> [Your task]: Rewrite the lines between the one holding "Viewport: 1146px width, 988px" and the end of the lines, inclusive, requests included, adding 92 to every coordinate number in the answers.

# # # # # # #

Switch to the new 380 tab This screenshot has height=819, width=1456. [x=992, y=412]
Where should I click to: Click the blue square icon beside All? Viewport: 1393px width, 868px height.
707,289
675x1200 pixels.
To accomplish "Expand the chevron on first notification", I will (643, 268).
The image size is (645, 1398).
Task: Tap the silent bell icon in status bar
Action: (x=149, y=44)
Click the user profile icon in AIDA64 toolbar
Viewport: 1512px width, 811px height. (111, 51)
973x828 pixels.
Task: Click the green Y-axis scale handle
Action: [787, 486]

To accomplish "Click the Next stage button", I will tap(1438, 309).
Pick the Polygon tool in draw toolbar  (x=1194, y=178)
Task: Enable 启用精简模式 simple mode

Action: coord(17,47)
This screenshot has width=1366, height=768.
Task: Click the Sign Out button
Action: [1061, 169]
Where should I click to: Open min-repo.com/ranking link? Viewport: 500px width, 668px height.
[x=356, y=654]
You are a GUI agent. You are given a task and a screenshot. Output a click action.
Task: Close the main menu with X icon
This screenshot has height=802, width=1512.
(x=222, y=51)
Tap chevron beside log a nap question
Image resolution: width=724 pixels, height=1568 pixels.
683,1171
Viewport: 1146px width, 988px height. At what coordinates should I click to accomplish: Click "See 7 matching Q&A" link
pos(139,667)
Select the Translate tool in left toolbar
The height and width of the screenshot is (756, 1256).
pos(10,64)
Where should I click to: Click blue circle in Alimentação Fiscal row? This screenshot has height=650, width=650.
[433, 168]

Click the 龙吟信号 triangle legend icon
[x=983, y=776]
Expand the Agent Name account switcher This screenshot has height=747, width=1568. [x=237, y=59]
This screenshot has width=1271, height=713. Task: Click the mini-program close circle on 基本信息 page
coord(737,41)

# # # # # # #

> [Output for this exercise]:
Viewport: 1146px width, 988px height. At what coordinates should I click to accomplish: Click "See 7 matching Q&A" link
pos(231,759)
Select the Translate tool in left toolbar
The height and width of the screenshot is (756, 1256).
pos(102,156)
Where should I click to: Click blue circle in Alimentação Fiscal row? This screenshot has height=650, width=650.
[525, 260]

Click the 龙吟信号 triangle legend icon
[x=1075, y=868]
Expand the Agent Name account switcher This screenshot has height=747, width=1568. [x=329, y=151]
This screenshot has width=1271, height=713. Task: Click the mini-program close circle on 基本信息 page
coord(829,133)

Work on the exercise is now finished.